Thursday, December 11, 2008

Brave Little Girl

After seeing the film Three Seasons, I am reminded of a story of a Brave Little Girl. I have a friend who is a Pharmacist in a hospital where I worked and she is from Vietnam. At the end of the war American troops were quickly pulling out of Vietnam. I remember watching the absolute chaos on television as Americans evacuated. U.S. military planes were full of Vietnamese people who were clamoring to get out, knowing if they were left behind they would be murdered. They had supported the US occupation.
My friend told me her family was one of those families. They were waiting in a crowd to board a C130, the huge dinosaur of a plane like my father flew, a cargo plane. It had a giant trap-like door and loaded from the rear. I asked her if they added seats to the plane. "No", they sat on the floor, no seats or seat belts. She said there were eight of them in her family. She was standing at the end of her family's line when a soldier stopped her. The plane was full and she could not board. Her family was on the plane and she was the last one. Her mother was hysterical. She begged them to let her off the plane to change places with her daughter. My friend watched as the door slowly closed. She was left behind.

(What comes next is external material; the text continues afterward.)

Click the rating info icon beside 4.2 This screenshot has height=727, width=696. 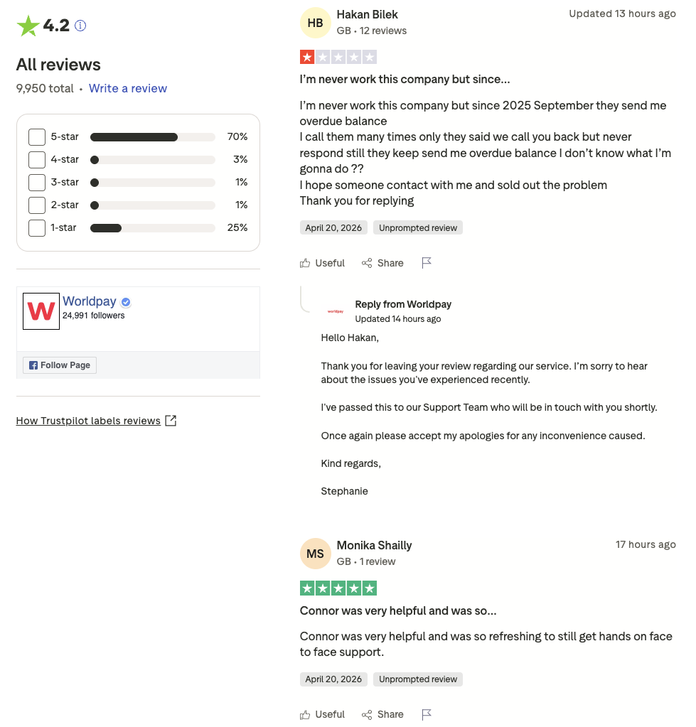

She was only ten years old when she watched her family take off for a new faraway land without her. The following day, she boarded a similar plane she hoped would take her to her family. She was taken to a large refugee camp in northern California outside of San Francisco. She looked frantically but her family was not there. She didn't know anyone. She told me they lived in tents, it rained a lot and she remembers all of the mud. She spoke no English. Some families took her in and shared their food. She went from family to family and tent to tent, as some moved on and left the camp. She was alone again.
As time passed, it was noted she was separated from her family and a search was started by the government. They were unable to find her family. She didn't understand this at the time, but later understood she was being put up for adoption. My friend was taken from the camp to visit the woman who planned to adopt her. She told me the woman was beautiful and kind. She wore fine clothing, a hat and had a little dog. My friend had visited her lavishly decorated home in her white limosuine and was shown the room that would be hers. The woman had arranged private schooling and had purchased new clothes for her to wear. The day her adoption was to be final my friend was told her family may have been located in Georgia. It had been nearly a year since she had seen them. She was given a choice to go with the lady and be adopted or take the chance to go to Georgia and possibly reunite with her family. She took the chance, found her family and said it was the most wonderful feeling to see them and to be back with them again.
My friend decided to leave her job at the hospital where we had worked together. I told her how much I would miss her and asked her where she was going. She said she was going to work at the VA Hospital. I asked her "Why?" The pay was substantially less than what she was making, it would be a lot farther commute and the work would be tough. She said she wanted to give back to American soldiers who had helped her and had helped her family. She said they needed help and she knew most of them were Vietnam Vets.